■ **TASK**
Exact copies of all the entries below are expected in the answer.

■ **DATA FOR PROCESSING**
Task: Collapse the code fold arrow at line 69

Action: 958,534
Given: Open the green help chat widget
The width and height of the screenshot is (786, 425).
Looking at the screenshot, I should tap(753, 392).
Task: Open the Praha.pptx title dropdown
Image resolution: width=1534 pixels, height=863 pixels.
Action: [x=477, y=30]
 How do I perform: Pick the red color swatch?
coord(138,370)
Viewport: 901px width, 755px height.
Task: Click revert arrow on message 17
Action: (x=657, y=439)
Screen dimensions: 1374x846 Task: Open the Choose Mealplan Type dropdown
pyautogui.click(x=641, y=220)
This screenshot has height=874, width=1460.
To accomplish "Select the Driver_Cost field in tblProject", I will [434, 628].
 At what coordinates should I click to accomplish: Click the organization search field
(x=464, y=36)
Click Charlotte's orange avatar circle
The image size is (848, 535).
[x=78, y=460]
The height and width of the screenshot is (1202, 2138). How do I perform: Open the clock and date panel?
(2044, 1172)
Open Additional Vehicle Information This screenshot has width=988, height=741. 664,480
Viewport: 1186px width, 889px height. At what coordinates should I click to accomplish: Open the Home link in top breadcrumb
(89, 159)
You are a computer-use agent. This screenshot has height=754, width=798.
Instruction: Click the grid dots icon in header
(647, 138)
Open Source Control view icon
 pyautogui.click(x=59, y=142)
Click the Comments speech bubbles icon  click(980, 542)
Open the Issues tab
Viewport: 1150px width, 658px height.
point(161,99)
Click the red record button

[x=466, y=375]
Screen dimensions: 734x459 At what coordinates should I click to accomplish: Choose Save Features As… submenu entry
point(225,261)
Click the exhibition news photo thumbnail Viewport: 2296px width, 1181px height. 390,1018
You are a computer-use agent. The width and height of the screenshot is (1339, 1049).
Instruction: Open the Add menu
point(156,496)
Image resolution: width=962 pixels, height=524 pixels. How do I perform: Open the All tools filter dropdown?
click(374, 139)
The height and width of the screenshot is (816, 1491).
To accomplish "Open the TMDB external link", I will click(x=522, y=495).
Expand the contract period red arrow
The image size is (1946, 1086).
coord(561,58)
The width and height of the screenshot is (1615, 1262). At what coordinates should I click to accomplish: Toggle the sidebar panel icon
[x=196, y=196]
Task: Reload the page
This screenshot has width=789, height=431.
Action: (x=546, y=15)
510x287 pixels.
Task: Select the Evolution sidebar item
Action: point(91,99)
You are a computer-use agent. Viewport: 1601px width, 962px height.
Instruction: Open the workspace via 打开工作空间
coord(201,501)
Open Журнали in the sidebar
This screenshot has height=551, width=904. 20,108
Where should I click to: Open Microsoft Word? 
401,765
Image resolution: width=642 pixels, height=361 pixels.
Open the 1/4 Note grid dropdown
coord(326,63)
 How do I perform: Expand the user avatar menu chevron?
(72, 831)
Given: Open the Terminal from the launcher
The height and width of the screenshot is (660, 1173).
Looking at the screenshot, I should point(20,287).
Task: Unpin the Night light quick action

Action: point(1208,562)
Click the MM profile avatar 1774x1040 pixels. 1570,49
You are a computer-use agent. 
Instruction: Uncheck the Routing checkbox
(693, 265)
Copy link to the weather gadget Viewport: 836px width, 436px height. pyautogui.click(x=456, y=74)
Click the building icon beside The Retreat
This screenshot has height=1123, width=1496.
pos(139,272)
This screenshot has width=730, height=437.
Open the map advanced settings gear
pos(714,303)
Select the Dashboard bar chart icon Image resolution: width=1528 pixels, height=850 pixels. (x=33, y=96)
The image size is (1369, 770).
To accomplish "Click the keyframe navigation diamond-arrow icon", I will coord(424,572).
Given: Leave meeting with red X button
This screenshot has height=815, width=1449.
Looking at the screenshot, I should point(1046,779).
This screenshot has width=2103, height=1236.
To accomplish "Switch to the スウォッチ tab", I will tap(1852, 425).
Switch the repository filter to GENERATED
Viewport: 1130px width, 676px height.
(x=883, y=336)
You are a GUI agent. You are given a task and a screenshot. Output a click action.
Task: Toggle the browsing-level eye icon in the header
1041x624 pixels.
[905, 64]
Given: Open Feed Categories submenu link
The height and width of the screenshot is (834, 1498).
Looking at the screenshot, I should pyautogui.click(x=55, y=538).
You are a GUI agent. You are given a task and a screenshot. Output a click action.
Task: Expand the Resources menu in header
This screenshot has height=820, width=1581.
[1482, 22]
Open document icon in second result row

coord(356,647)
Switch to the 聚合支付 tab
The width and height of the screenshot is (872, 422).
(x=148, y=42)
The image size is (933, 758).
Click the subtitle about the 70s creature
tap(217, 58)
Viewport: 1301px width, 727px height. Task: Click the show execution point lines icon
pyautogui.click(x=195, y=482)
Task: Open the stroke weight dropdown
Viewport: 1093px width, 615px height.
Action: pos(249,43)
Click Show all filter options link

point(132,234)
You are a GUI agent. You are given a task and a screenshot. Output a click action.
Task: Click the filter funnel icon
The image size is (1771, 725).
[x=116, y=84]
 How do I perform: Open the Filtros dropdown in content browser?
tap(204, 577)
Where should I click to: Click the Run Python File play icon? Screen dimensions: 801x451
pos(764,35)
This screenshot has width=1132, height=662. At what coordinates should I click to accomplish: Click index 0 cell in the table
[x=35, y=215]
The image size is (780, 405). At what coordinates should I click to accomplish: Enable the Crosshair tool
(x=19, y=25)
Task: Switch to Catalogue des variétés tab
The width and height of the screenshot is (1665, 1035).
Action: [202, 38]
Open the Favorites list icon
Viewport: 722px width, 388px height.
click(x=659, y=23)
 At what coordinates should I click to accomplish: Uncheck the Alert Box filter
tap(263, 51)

■ **OUTPUT BELOW**
Task: Collapse the code fold arrow at line 69

Action: 958,534
Given: Open the green help chat widget
The width and height of the screenshot is (786, 425).
Looking at the screenshot, I should tap(753, 392).
Task: Open the Praha.pptx title dropdown
Image resolution: width=1534 pixels, height=863 pixels.
Action: [x=477, y=30]
 How do I perform: Pick the red color swatch?
coord(138,370)
Viewport: 901px width, 755px height.
Task: Click revert arrow on message 17
Action: (x=657, y=439)
Screen dimensions: 1374x846 Task: Open the Choose Mealplan Type dropdown
pyautogui.click(x=641, y=220)
This screenshot has height=874, width=1460.
To accomplish "Select the Driver_Cost field in tblProject", I will [434, 628].
 At what coordinates should I click to accomplish: Click the organization search field
(x=464, y=36)
Click Charlotte's orange avatar circle
The image size is (848, 535).
[x=78, y=460]
The height and width of the screenshot is (1202, 2138). How do I perform: Open the clock and date panel?
(2044, 1172)
Open Additional Vehicle Information This screenshot has width=988, height=741. 664,480
Viewport: 1186px width, 889px height. At what coordinates should I click to accomplish: Open the Home link in top breadcrumb
(89, 159)
You are a computer-use agent. This screenshot has height=754, width=798.
Instruction: Click the grid dots icon in header
(647, 138)
Open Source Control view icon
 pyautogui.click(x=59, y=142)
Click the Comments speech bubbles icon  click(980, 542)
Open the Issues tab
Viewport: 1150px width, 658px height.
point(161,99)
Click the red record button

[x=466, y=375]
Screen dimensions: 734x459 At what coordinates should I click to accomplish: Choose Save Features As… submenu entry
point(225,261)
Click the exhibition news photo thumbnail Viewport: 2296px width, 1181px height. 390,1018
You are a computer-use agent. The width and height of the screenshot is (1339, 1049).
Instruction: Open the Add menu
point(156,496)
Image resolution: width=962 pixels, height=524 pixels. How do I perform: Open the All tools filter dropdown?
click(374, 139)
The height and width of the screenshot is (816, 1491).
To accomplish "Open the TMDB external link", I will click(x=522, y=495).
Expand the contract period red arrow
The image size is (1946, 1086).
coord(561,58)
The width and height of the screenshot is (1615, 1262). At what coordinates should I click to accomplish: Toggle the sidebar panel icon
[x=196, y=196]
Task: Reload the page
This screenshot has width=789, height=431.
Action: (x=546, y=15)
510x287 pixels.
Task: Select the Evolution sidebar item
Action: point(91,99)
You are a computer-use agent. Viewport: 1601px width, 962px height.
Instruction: Open the workspace via 打开工作空间
coord(201,501)
Open Журнали in the sidebar
This screenshot has height=551, width=904. 20,108
Where should I click to: Open Microsoft Word? 
401,765
Image resolution: width=642 pixels, height=361 pixels.
Open the 1/4 Note grid dropdown
coord(326,63)
 How do I perform: Expand the user avatar menu chevron?
(72, 831)
Given: Open the Terminal from the launcher
The height and width of the screenshot is (660, 1173).
Looking at the screenshot, I should point(20,287).
Task: Unpin the Night light quick action

Action: point(1208,562)
Click the MM profile avatar 1774x1040 pixels. 1570,49
You are a computer-use agent. 
Instruction: Uncheck the Routing checkbox
(693, 265)
Copy link to the weather gadget Viewport: 836px width, 436px height. pyautogui.click(x=456, y=74)
Click the building icon beside The Retreat
This screenshot has height=1123, width=1496.
pos(139,272)
This screenshot has width=730, height=437.
Open the map advanced settings gear
pos(714,303)
Select the Dashboard bar chart icon Image resolution: width=1528 pixels, height=850 pixels. (x=33, y=96)
The image size is (1369, 770).
To accomplish "Click the keyframe navigation diamond-arrow icon", I will coord(424,572).
Given: Leave meeting with red X button
This screenshot has height=815, width=1449.
Looking at the screenshot, I should point(1046,779).
This screenshot has width=2103, height=1236.
To accomplish "Switch to the スウォッチ tab", I will tap(1852, 425).
Switch the repository filter to GENERATED
Viewport: 1130px width, 676px height.
(x=883, y=336)
You are a GUI agent. You are given a task and a screenshot. Output a click action.
Task: Toggle the browsing-level eye icon in the header
1041x624 pixels.
[905, 64]
Given: Open Feed Categories submenu link
The height and width of the screenshot is (834, 1498).
Looking at the screenshot, I should pyautogui.click(x=55, y=538).
You are a GUI agent. You are given a task and a screenshot. Output a click action.
Task: Expand the Resources menu in header
This screenshot has height=820, width=1581.
[1482, 22]
Open document icon in second result row

coord(356,647)
Switch to the 聚合支付 tab
The width and height of the screenshot is (872, 422).
(x=148, y=42)
The image size is (933, 758).
Click the subtitle about the 70s creature
tap(217, 58)
Viewport: 1301px width, 727px height. Task: Click the show execution point lines icon
pyautogui.click(x=195, y=482)
Task: Open the stroke weight dropdown
Viewport: 1093px width, 615px height.
Action: pos(249,43)
Click Show all filter options link

point(132,234)
You are a GUI agent. You are given a task and a screenshot. Output a click action.
Task: Click the filter funnel icon
The image size is (1771, 725).
[x=116, y=84]
 How do I perform: Open the Filtros dropdown in content browser?
tap(204, 577)
Where should I click to: Click the Run Python File play icon? Screen dimensions: 801x451
pos(764,35)
This screenshot has width=1132, height=662. At what coordinates should I click to accomplish: Click index 0 cell in the table
[x=35, y=215]
The image size is (780, 405). At what coordinates should I click to accomplish: Enable the Crosshair tool
(x=19, y=25)
Task: Switch to Catalogue des variétés tab
The width and height of the screenshot is (1665, 1035).
Action: [202, 38]
Open the Favorites list icon
Viewport: 722px width, 388px height.
click(x=659, y=23)
 At what coordinates should I click to accomplish: Uncheck the Alert Box filter
tap(263, 51)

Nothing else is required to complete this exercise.